But the most forceful rebuke to the Department of Justice came on Aug. 26, when a federal appeals court in Cincinnati ruled that the government cannot hold secret deportation hearings for those suspected of having links to terrorists. Stating that “democracies die behind closed doors,” the three-judge panel echoed orders by trial court judges in New Jersey and Washington to open hearings and release information about these cases.

While some of the USAPA’s surveillance provisions, such as warrant-free federal “sneak-and-peak” searches and surreptitious access to business records, will expire in 2005, others will remain on the books. Opponents of the USAPA say they refuse to wait four years for unconstitutional laws.

Said Jaffe: “[After Sept. 11], Congress was justifiably panicked, [but] now a little time has passed. Every indication is that the government already has too much power and is already abusing the power that we’ve given it.”

For the past year, the Coalition for the Human Rights of Immigrants (CHRI) has been working with Muslim, Middle Eastern and South Asian groups to inform community members of their legal rights, given the groups’ advocacy on behalf of detainees and recent reports of joint FBI-INS raids of Pakistani communities in the New York City area.
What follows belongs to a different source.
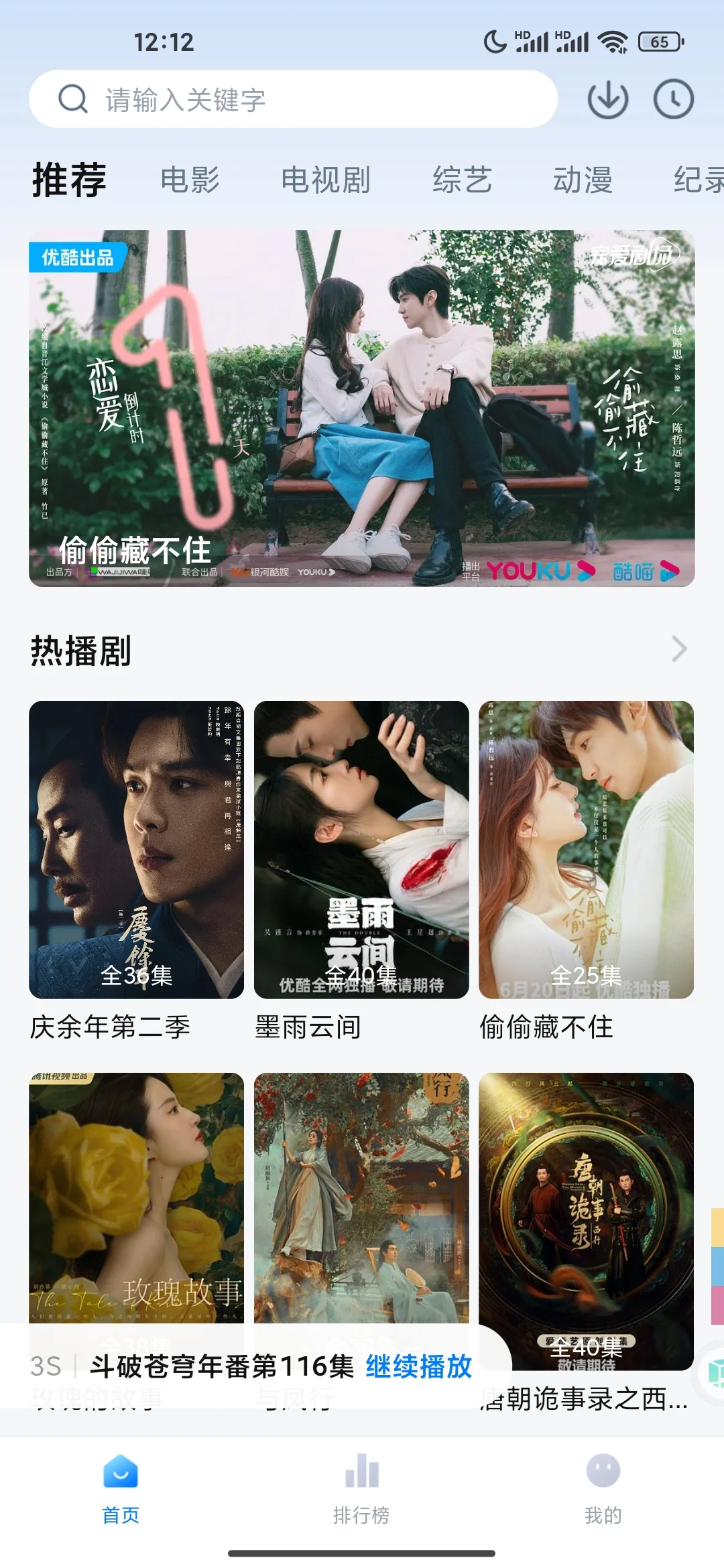Select the 首页 bottom tab
724x1568 pixels.
(x=121, y=1485)
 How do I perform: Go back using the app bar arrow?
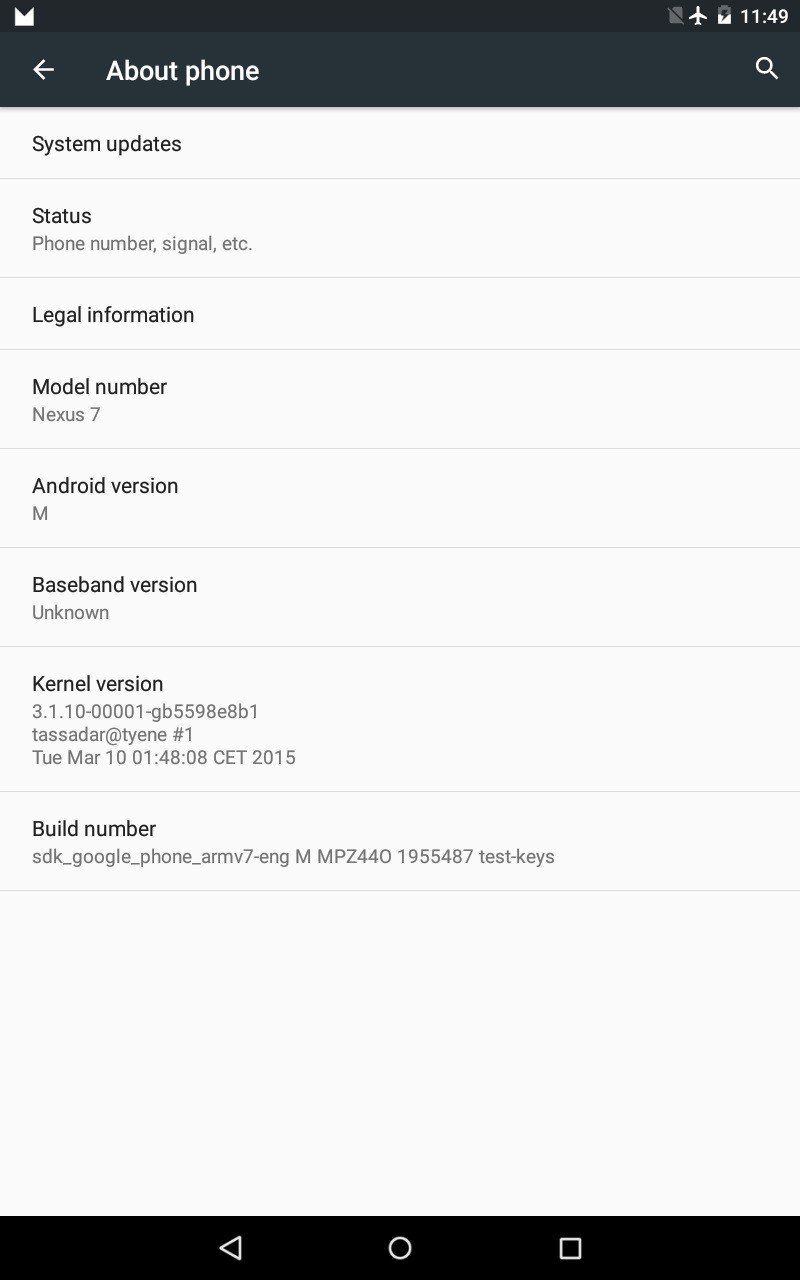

The group cites limited information as a major obstacle to their efforts.

“The Patriot Act is giving powers to the authorities to target immigrants using terrorism as an excuse,” said Leslie Wood, a CHRI volunteer. “They’re using immigration violations to make sweeps in communities, disrupting families by taking away breadwinners and targeting people because of their immigration status. The law was passed so quickly, we’re just beginning to see the impact it’s going to have on our lives.”


* Names have been changed for anonymity.